Paulson’s recommendations

The Federal Reserve should be able to increase liquidity by lending directly to “non-depository institutions” (such as investment banks), and to facilitate this, the Fed will have access to information at the investment banks. The government would have the power to perform on-site inspections if they so desire in an effort to quickly lend to the businesses if necessary.

The Eccles Building, situated on Constitution Avenue in Washington, DC.Paulson wants the Federal Reserve to create a Mortgage Origination Commission to oversee and rate how states license and regulate lenders and create minimum qualification standards for licensing.

The Treasury Secretary believes the Federal Reserve should regulate state-chartered banks, payment systems, and insurance companies. The SEC would merge with the U.S. Commodities Futures Trading Commission to oversee traditional investments as well as some of the more complicated structures.

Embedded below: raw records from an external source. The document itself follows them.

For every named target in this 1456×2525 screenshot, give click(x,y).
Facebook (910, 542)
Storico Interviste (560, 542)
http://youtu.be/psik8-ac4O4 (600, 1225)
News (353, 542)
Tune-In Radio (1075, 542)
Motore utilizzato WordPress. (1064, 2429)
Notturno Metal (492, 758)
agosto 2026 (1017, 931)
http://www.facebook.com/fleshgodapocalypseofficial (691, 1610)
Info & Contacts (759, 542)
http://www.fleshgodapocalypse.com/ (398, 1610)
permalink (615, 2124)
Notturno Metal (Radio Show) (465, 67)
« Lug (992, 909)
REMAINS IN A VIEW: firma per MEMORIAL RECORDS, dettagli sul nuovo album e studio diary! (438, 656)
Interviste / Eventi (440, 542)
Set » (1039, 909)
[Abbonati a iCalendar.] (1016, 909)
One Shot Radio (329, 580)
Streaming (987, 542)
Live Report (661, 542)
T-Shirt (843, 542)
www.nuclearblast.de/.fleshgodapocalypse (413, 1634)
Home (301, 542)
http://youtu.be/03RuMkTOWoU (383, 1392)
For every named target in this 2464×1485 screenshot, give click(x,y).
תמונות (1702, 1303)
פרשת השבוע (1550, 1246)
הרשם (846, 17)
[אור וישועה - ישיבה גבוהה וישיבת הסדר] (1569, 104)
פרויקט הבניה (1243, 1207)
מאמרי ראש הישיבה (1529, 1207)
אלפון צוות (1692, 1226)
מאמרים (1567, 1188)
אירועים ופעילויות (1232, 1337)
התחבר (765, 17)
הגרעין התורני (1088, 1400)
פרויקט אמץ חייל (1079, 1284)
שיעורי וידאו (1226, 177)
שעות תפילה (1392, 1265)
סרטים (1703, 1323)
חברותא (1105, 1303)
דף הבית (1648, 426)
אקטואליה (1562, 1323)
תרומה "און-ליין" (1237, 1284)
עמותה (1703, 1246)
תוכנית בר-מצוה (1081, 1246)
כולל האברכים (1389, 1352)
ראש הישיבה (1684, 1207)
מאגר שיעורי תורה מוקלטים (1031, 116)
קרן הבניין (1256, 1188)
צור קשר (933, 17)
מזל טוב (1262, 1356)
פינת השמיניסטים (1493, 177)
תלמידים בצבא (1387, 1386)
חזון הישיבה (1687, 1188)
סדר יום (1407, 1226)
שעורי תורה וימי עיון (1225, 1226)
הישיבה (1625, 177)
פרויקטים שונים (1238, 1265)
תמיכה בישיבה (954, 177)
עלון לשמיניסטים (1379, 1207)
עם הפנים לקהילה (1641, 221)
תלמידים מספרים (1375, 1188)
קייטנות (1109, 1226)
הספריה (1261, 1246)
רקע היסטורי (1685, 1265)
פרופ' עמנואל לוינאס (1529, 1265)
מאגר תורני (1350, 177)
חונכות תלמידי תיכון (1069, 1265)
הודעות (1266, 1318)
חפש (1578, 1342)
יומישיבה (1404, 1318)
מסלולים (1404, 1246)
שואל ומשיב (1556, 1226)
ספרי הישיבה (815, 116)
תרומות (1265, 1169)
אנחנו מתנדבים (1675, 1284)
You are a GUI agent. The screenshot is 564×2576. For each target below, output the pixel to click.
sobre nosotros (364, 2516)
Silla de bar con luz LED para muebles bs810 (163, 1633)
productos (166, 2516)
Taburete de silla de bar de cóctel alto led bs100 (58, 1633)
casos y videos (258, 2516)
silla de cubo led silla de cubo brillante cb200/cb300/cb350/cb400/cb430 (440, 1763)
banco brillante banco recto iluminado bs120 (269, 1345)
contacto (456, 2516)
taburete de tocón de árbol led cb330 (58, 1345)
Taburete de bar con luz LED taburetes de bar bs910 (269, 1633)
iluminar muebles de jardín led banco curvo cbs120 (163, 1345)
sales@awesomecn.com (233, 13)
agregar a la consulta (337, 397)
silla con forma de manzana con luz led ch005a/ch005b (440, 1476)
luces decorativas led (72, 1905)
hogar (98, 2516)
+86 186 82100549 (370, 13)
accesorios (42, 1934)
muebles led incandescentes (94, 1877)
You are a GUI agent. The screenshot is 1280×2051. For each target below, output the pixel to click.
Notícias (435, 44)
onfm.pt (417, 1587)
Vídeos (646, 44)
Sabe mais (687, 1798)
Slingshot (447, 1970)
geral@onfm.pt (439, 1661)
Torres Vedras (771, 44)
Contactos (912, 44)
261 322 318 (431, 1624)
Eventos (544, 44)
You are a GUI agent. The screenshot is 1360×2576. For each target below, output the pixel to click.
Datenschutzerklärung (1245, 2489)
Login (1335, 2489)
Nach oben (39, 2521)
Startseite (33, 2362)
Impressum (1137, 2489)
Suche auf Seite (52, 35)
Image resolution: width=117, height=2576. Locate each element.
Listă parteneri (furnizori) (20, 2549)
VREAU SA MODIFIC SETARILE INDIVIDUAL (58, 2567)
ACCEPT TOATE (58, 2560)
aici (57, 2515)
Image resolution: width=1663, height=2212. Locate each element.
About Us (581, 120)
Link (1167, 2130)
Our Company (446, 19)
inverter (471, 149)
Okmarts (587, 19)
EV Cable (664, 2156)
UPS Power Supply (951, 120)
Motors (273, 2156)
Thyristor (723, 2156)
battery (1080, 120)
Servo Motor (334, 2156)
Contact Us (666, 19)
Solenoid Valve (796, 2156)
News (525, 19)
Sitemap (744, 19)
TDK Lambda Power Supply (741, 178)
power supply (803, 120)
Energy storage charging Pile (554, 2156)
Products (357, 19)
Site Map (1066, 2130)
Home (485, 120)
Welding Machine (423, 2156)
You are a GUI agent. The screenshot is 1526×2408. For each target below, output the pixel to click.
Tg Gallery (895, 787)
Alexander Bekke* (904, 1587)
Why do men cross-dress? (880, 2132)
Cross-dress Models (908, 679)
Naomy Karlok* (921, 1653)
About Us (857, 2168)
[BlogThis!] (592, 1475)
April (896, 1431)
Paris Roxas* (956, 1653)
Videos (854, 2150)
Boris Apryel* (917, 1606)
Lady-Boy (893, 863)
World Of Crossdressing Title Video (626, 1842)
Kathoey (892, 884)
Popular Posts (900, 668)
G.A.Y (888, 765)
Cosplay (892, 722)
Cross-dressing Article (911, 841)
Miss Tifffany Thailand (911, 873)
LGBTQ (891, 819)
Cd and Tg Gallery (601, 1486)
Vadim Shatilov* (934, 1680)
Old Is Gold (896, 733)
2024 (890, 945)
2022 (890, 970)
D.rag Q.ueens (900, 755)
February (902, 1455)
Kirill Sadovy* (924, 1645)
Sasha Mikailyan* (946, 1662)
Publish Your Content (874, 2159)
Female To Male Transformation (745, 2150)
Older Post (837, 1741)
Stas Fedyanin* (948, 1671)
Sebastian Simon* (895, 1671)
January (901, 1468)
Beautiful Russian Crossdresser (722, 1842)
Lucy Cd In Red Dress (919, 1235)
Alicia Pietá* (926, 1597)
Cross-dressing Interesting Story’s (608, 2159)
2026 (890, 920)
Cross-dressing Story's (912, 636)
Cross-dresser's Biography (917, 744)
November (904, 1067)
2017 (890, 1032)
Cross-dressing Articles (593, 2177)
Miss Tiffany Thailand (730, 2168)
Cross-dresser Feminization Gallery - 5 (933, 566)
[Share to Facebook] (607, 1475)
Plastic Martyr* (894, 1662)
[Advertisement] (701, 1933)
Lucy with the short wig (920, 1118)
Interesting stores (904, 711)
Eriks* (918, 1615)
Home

With these suggestions implemented, the government will regulate “business conduct” ensuring consumer protection, including rules for writing term disclosures across the board of financial products.

Reactions

Nomi Prins points out that the Federal Reserve has spectacularly failed recently with its attempts to stimulate and regulate, so providing more power to the agency is a step in the wrong direction.

All of the plan’s suggestions are cosmetic. Instead, let’s please have a serious discussion about the nature of the banking system structure itself: its complexity, its responsibility, and the proper role of the federal government in regulating it. The United States has had such a debate before, leading up to the landmark 1933 Glass Steagall Act. We can and should have such a sweeping debate again.

Traditional small-government Republicans would most likely agree with Nomi. The Democrats are critical of the plan as well, saying the proposal doesn’t go far enough to provide direct help to consumers and to hold investment banks as accountable as depository banks.

I agree that regulation should be consolidated for all financial firms and the same standards for reserve holdings should apply to any institution that has access to direct lending from the Federal Reserve. What do you think?

Image from Wikipedia
Treasury Releases Blueprint for Stronger Regulatory Structure [U.S. Department of the Treasury]

Updated February 10, 2011 and originally published March 31, 2008. If you enjoyed this article, subscribe to the RSS feed or receive daily emails. Follow @ConsumerismComm on Twitter and visit our Facebook page for more updates.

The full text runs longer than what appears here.